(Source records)
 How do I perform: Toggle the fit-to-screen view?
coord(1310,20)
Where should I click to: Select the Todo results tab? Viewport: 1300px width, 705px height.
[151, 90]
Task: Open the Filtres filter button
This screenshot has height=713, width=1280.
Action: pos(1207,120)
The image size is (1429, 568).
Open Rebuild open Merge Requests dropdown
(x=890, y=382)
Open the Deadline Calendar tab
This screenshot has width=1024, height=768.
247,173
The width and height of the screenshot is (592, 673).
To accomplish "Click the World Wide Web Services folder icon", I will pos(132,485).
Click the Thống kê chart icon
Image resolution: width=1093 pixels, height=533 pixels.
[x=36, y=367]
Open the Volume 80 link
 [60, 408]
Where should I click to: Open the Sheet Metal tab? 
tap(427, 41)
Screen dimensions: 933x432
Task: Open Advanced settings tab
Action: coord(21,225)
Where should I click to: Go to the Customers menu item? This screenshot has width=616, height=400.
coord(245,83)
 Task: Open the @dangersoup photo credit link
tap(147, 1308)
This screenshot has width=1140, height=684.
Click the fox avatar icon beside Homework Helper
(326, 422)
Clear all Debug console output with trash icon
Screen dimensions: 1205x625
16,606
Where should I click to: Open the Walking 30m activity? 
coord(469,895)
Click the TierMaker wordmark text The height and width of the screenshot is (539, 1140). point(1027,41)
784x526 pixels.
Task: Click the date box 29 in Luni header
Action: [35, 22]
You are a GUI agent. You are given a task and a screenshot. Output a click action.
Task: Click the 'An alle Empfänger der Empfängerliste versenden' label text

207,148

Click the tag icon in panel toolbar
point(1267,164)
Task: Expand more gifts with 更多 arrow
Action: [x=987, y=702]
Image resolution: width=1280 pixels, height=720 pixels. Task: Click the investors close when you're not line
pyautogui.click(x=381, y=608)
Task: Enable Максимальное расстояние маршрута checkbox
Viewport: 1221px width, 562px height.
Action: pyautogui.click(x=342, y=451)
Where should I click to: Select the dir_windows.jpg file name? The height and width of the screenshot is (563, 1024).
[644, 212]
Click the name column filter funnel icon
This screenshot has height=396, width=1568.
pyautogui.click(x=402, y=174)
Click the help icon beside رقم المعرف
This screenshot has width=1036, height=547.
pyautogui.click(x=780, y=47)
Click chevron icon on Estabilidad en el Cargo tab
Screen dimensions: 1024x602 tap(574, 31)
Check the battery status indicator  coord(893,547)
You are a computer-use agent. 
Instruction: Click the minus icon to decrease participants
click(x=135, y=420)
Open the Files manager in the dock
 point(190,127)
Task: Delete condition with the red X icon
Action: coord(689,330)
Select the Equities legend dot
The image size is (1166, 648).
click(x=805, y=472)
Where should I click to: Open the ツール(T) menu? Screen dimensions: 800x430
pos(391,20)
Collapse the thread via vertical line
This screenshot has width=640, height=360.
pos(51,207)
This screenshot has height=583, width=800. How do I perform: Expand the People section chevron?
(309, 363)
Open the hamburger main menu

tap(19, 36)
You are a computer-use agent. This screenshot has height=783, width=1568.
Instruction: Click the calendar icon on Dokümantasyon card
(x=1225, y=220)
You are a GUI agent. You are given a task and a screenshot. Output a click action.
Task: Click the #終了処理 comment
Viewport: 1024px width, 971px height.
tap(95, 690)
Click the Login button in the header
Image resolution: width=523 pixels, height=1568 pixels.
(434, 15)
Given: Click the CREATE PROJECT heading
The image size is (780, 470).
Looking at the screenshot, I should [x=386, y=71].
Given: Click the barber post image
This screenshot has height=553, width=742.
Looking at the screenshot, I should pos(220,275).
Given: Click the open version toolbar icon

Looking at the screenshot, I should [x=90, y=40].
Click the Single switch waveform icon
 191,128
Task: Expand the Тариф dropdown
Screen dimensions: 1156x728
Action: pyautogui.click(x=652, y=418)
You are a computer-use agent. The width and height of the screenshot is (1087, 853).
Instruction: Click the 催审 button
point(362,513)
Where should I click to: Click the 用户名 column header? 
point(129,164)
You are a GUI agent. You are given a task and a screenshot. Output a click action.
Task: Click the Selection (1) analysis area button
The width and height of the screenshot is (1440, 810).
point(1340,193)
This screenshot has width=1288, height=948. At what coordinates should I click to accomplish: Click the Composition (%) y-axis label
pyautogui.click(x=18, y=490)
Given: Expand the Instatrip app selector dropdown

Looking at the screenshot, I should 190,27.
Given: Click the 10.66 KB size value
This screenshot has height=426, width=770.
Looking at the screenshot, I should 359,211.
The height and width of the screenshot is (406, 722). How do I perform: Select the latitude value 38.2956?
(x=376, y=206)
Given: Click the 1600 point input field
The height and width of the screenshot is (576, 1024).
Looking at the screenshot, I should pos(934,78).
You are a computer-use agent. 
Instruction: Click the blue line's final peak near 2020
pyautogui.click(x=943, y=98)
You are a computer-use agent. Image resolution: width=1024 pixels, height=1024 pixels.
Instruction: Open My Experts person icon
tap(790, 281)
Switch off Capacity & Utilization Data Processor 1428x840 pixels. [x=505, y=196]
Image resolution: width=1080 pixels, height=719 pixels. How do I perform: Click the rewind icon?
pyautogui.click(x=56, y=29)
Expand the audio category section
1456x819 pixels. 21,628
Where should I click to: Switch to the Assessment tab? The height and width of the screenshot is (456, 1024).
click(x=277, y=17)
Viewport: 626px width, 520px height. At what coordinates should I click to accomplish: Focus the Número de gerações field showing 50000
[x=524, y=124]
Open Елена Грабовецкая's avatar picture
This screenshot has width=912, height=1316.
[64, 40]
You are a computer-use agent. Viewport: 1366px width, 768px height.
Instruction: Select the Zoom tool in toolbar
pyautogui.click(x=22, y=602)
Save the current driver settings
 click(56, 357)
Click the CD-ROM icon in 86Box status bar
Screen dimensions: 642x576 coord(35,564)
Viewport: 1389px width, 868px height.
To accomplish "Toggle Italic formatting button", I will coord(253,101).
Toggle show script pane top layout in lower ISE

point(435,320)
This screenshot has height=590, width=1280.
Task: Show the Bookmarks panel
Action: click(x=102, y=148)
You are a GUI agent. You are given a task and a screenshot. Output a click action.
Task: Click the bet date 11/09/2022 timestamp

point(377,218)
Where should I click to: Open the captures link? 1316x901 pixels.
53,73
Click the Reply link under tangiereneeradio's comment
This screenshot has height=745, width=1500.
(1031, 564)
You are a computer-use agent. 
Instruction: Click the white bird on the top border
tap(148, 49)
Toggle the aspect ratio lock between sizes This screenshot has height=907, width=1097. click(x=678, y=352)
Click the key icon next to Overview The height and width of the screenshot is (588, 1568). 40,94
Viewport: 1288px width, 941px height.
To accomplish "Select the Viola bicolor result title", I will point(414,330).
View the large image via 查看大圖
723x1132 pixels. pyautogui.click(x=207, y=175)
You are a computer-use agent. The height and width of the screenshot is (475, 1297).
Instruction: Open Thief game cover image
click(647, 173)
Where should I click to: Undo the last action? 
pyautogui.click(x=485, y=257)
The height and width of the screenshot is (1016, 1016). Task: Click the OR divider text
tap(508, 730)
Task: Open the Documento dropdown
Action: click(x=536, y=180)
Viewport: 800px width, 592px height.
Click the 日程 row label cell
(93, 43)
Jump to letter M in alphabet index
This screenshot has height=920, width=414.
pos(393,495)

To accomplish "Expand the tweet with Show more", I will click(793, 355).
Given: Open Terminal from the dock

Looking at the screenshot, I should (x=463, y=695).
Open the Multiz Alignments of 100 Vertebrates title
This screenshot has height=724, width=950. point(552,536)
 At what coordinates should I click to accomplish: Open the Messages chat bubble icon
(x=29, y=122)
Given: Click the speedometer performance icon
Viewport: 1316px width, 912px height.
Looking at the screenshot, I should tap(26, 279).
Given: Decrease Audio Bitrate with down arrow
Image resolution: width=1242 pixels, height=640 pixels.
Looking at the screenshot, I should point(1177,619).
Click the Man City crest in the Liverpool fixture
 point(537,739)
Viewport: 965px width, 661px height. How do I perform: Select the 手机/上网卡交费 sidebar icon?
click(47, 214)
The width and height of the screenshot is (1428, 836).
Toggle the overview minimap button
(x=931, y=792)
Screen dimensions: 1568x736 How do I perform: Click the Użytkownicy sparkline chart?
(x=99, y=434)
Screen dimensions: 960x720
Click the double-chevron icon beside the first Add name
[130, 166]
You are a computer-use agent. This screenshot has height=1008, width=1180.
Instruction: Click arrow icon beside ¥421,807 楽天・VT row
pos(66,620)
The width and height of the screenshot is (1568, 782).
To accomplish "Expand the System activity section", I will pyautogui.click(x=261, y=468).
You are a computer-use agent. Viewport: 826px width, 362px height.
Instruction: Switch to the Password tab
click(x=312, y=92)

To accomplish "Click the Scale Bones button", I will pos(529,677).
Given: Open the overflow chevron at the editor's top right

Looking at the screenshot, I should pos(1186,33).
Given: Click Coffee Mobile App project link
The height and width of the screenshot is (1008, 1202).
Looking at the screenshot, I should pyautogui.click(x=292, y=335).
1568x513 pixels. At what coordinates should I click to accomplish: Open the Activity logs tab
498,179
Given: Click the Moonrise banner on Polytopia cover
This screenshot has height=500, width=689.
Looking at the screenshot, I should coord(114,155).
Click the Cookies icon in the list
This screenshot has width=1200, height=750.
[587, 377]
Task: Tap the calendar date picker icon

#### PROMPT:
Copying begins at the line that holds "Given: Click the Moonrise" and ends at the last line of the data above, with both included and each line kept exactly.

#### COMPLETED EXERCISE:
Given: Click the Moonrise banner on Polytopia cover
This screenshot has height=500, width=689.
Looking at the screenshot, I should coord(114,155).
Click the Cookies icon in the list
This screenshot has width=1200, height=750.
[587, 377]
Task: Tap the calendar date picker icon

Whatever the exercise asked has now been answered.